Item coordinate data:
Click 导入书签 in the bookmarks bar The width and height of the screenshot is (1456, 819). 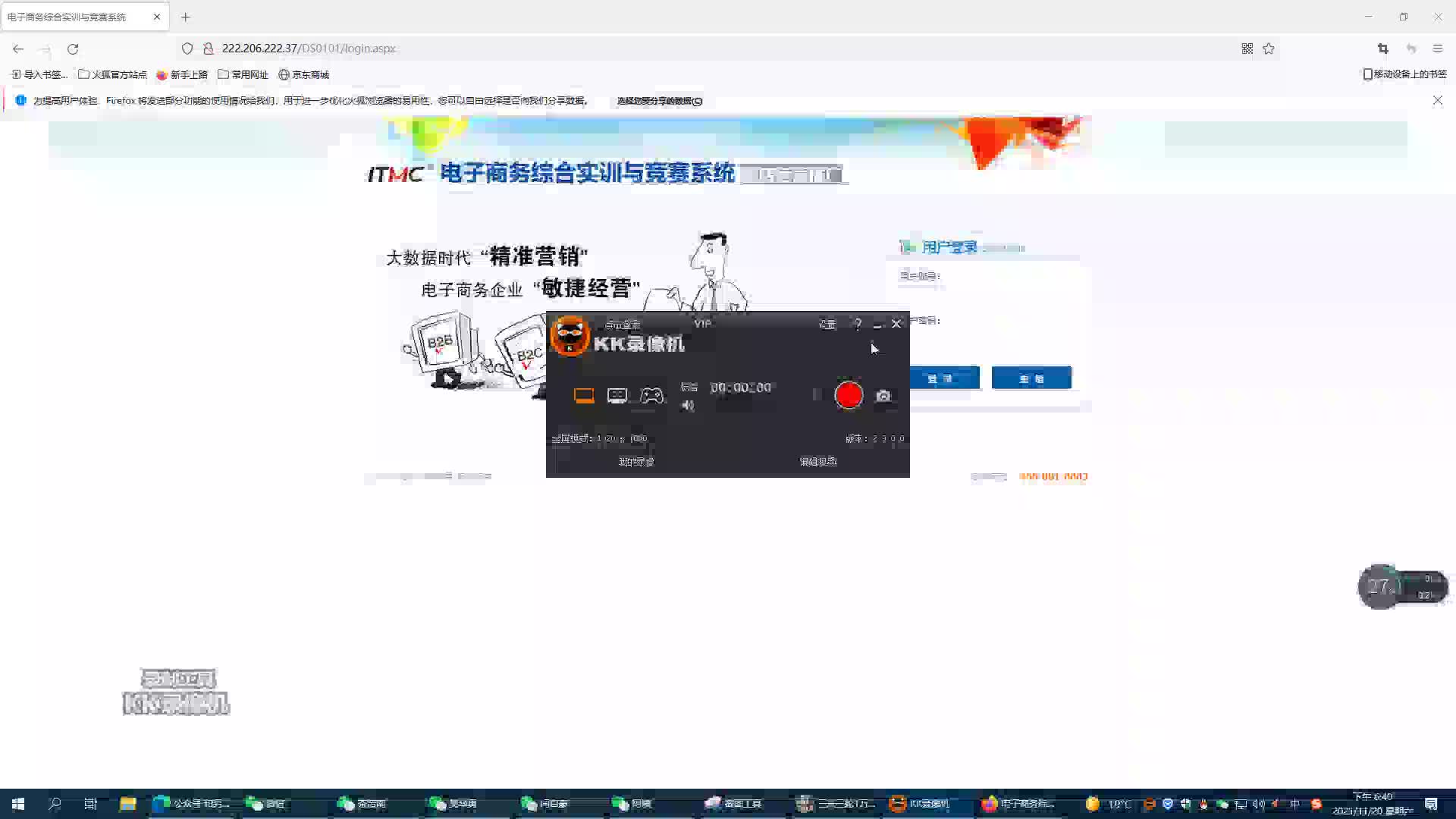(x=39, y=74)
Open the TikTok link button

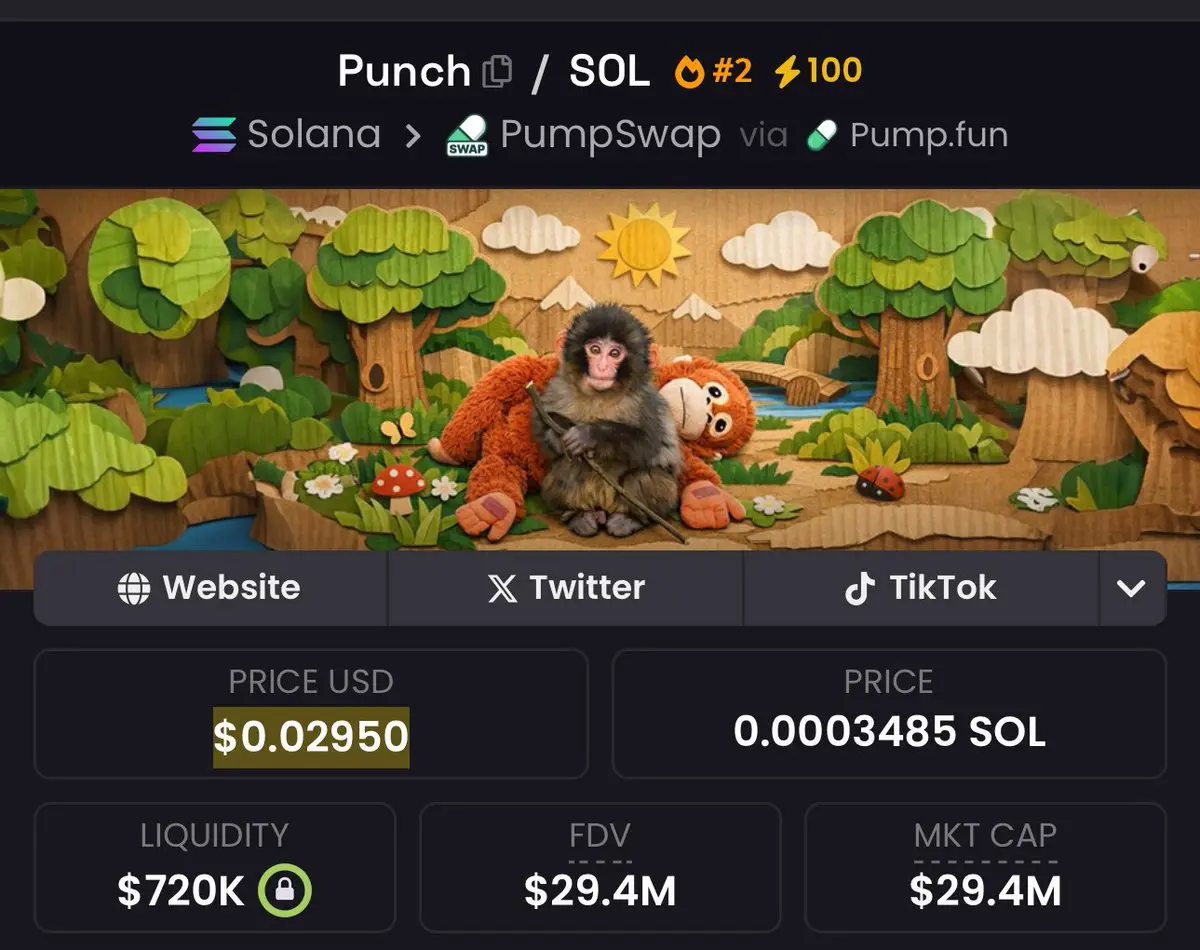point(921,588)
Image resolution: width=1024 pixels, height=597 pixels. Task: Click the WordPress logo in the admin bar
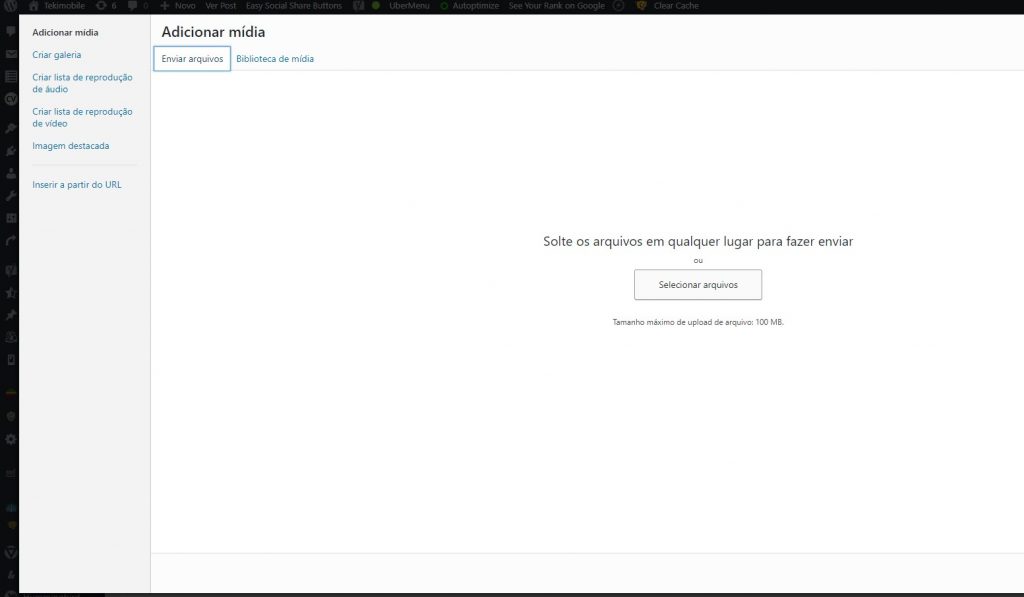(11, 6)
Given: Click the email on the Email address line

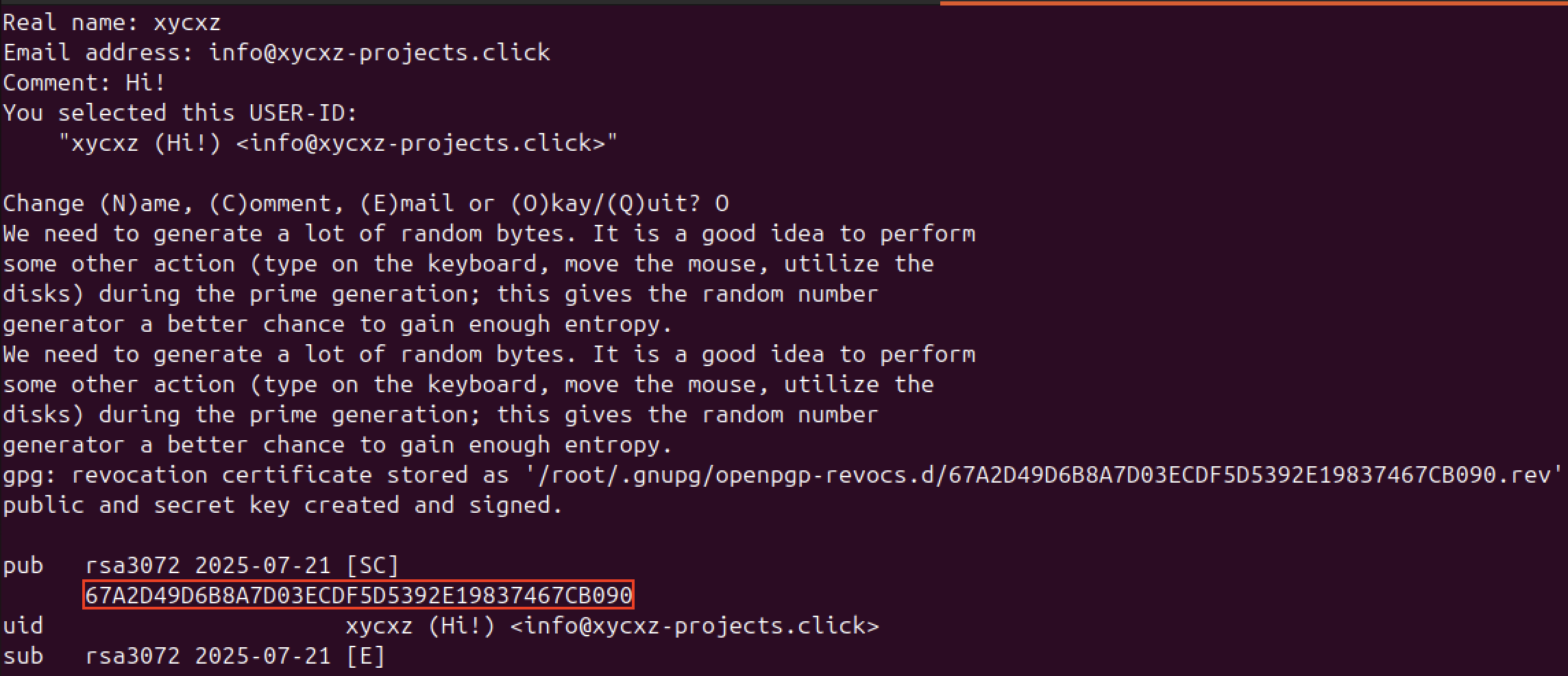Looking at the screenshot, I should tap(379, 53).
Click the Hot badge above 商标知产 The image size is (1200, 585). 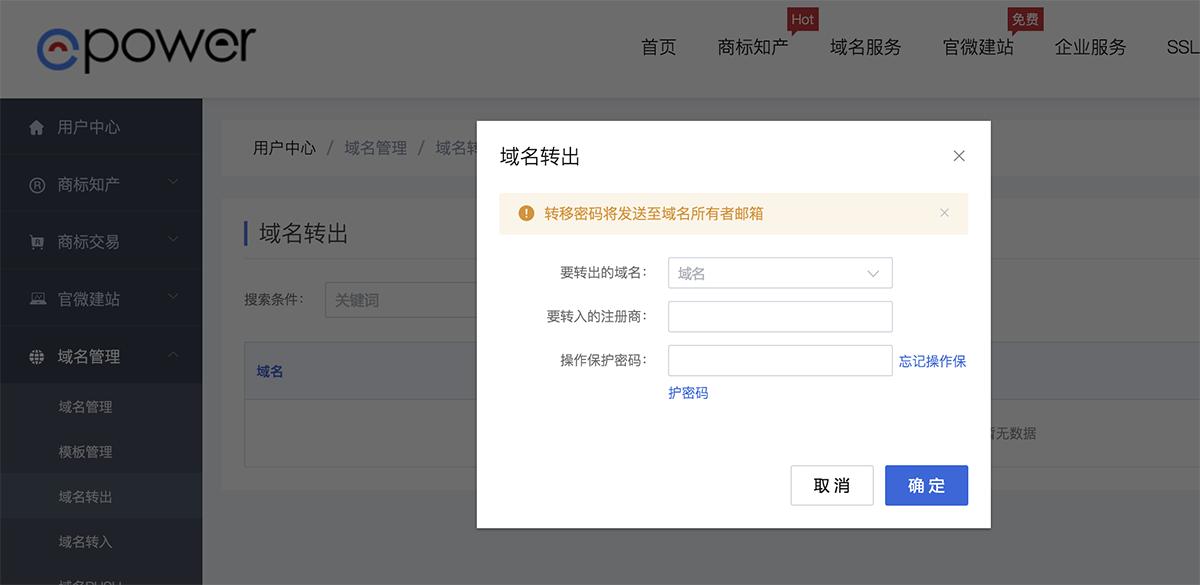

• Your goal
Rewrite the part of the records that opens with the line containing "Image resolution: width=1024" and runs through the end of the records, substituting "top toolbar" for "admin bar" and leaving everything else unchanged. Give only that part, without the pictures.

• Response to this exercise
Image resolution: width=1024 pixels, height=597 pixels. Task: Click the WordPress logo in the top toolbar
(11, 6)
Given: Click the email on the Email address line

Looking at the screenshot, I should tap(379, 53).
Click the Hot badge above 商标知产 The image size is (1200, 585). 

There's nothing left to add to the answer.